• Source:
==========

You too can try Dot’s recipe at home with peanut butter or coconut.

“Once they make them, people will be addicted,” said Murray, who favors Philadelphia cream cheese, pure vanilla and Merckens chocolate.

When it comes to melting, “we used to use a double boiler,” she noted. “Don’t even bother. Use a Crock-Pot. Put the chocolate in there.”

“The secret is to melt the chocolate on low heat. It keeps it nice and smooth,” added Linda Steppe, president of the ladies organization at St. Francis of Assisi Church in Norristown. “We use forks when we put the egg into the chocolate because the egg comes off the fork easier, and it leaves fewer marks.”

For even better results, she recommends removing the middle tines from a plastic fork.

“They’re the best homemade eggs you’ll find in the Norristown area,” Steppe said.

==========

• Data provided:
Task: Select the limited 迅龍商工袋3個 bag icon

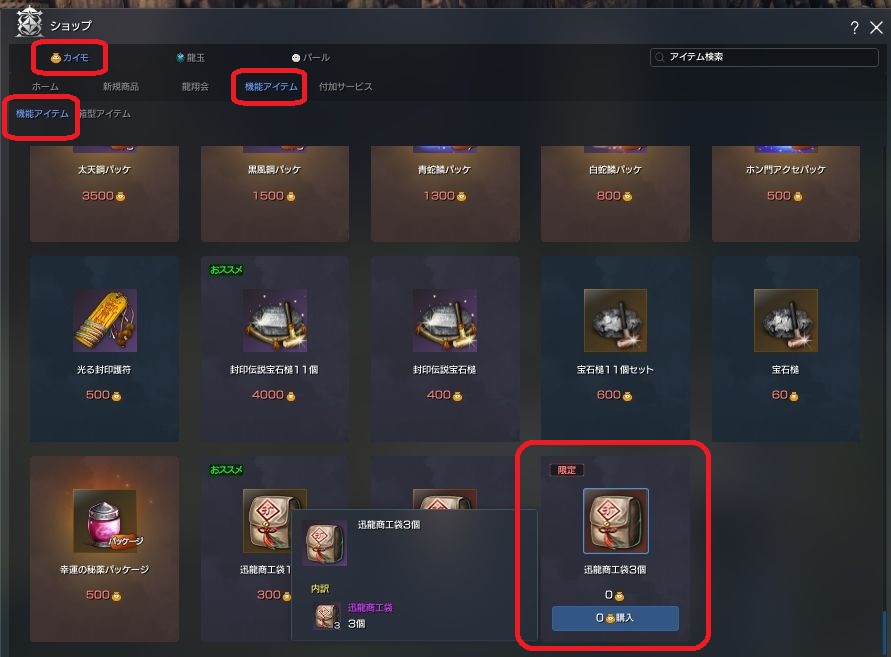Action: coord(615,521)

==========

• Tasks to complete:
a: According to the piece on homemade chocolate eggs, what appliance does Murray say to use for melting the chocolate?
b: Write the next part of the piece on homemade chocolate eggs, picking up after its final sentence.
The listing has no connection to the text about homemade chocolate eggs.

• Task answers:
a: A Crock-Pot.

b:
Back at the Chapel Cabin Shop, some volunteers used a fork. One dipped beautifully by hand. All chatted and laughed as they worked in the back-room kitchen. Meanwhile out front, customers couldn’t wait to taste the results.

“Happy Easter!” Stoltz wished two visitors after ringing up their purchase.

“Thank you. Happy Easter!” they replied, eggs in hand.

Dot’s Original Chocolate-Covered Easter Eggs

Ingredients

¼ pound butter

1¼ teaspoons vanilla

2 ounces Philadelphia cream cheese

2 pounds confectioners’ sugar (approximately 3 1/2 cups)

½ teaspoon salt

For coconut eggs:

2 cups sweetened flaked coconut

For peanut butter eggs:

1½ cups creamy peanut butter (Jif or Skippy)

About 1 pound of chocolate for dipping (Merckens)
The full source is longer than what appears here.